Uniformly Bounded (updating)

Question

Suppose that $a_1<1$, $a_1+a_2+a_3>1.$ For $x,y,z>0,$

(1) define a fucntion $$H(x,y,z)=\frac{x^{\frac{1}{2}}\int_0^{\infty}\frac{1}{t^{a_1}~ (1+t)^{a_2+1}~ (1+t+z)^{a_3}}\exp\big\{-\frac{x}{1+t}-\frac{ y}{1+t+z}\big\}dt }{\int_0^{\infty}\frac{1}{t^{a_1}~ (1+t)^{a_2}~(1+t+z)^{a_3}}\exp\big\{-\frac{x}{1+t}-\frac{ y}{1+t+z}\big\}dt}.$$ Then $H(x,y,z)$ is uniformly bounded over $x,y$, i.e. there is a constant C, such that $H(x,y)\le C.$

(2) Furthermore, define $$L(y,z)=\frac{y^{\frac{1}{2}}\int_0^{\infty}\frac{1}{t^{a_1}~ (1+t)^{a_2}~ (1+t+z)^{a_3+1}}\exp\big\{-\frac{ y}{1+t+z}\big\}dt }{\int_0^{\infty}\frac{1}{t^{a_1}~ (1+t)^{a_2}~(1+t+z)^{a_3}}\exp\big\{-\frac{y}{1+t+z}\big\}dt}.$$

Then $L(x,y)$ is also uniformly bounded over $x,y.$

Answer 1

We may assume that $x>100(1+|a_2|+|a_3|)^2$, for other $x$ simply $C=10(1+|a_2|+|a_3|)$ works perfectly.

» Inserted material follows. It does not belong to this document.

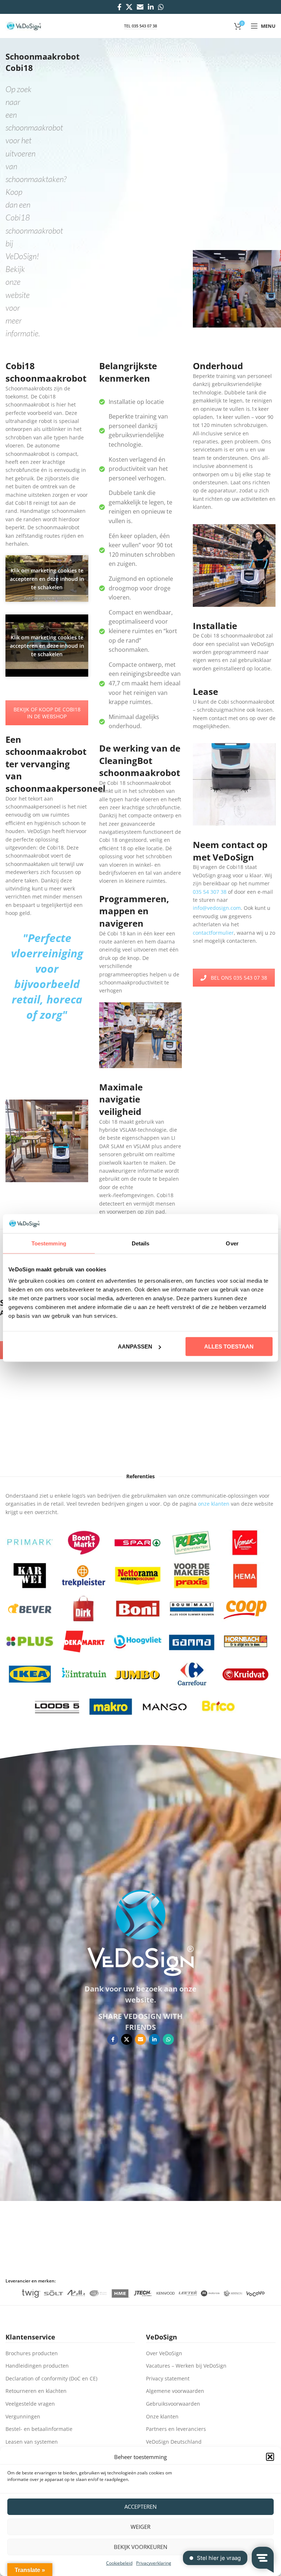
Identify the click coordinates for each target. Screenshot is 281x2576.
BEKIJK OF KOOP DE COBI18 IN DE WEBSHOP (47, 713)
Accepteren (140, 2506)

Partition the integral in the numerator onto two parts: $I_1$ over $(0,\sqrt{x}]$ and $I_2$ over $[\sqrt{x},\infty)$. The second part does not exceed the denominator, since $\sqrt{x}(1+t)^{-1}<1$ for all $t\geqslant \sqrt{x}$. It suffices to estimate $I_1\leqslant c I_2$ for some fixed $c>0$ (depending only on $a_1,a_2,a_3$). For this it suffices to prove the pointwise estimate $f(t)\leqslant 2^{a_1} f(2t)$ for all $t\in (0,\sqrt{x})$ where $f$ is the integrated function. Indeed, integrating this over $(0,\sqrt{x})$ we get $\int_0^{\sqrt{x}}f(t)dt\leqslant 2^{a_1}\int_0^{\sqrt{x}}f(2t)dt=2^{a_1-1}\int_0^{2\sqrt{x}} f(t)dt$, thus $I_1(1-2^{a_1-1})\leqslant 2^{a_1-1}I_2$ as desired. We have $$ \frac{f(t)}{2^{a_1}f(2t)}=\left(\frac{1+2t}{1+t}\right)^{a_2+1}\cdot \left(\frac{1+2t+z}{1+t+z}\right)^{a_3}\cdot \exp\left(-\frac{x}{1+2t}\left(\frac{1+2t}{1+t}-1\right)- \frac{z}{1+2t+z}\left(\frac{1+2t+z}{1+t+z}-1\right) \right). $$ We estimate $\frac{1+2t+z}{1+t+z}\leqslant \frac{1+2t}{1+t}$ and use the estimate $1+s\leqslant e^s$ for $s:=\frac{1+2t}{1+t}-1$. Also estimate $-\frac{z}{1+2t+z}\left(\frac{1+2t+z}{1+t+z}-1\right)\leqslant 0$ in the exponent. We get $$ \frac{f(t)}{2^{a_1}f(2t)}\leqslant \exp\left(\left(1+|a_2|+|a_3|-\frac{x}{1+2t}\right)s\right)\leqslant 1, $$ since $\frac{x}{1+2t}\geqslant \frac{x}{1+2\sqrt{x}}>\frac13\sqrt{x}>1+|a_2|+|a_3|$ due to our assumptions.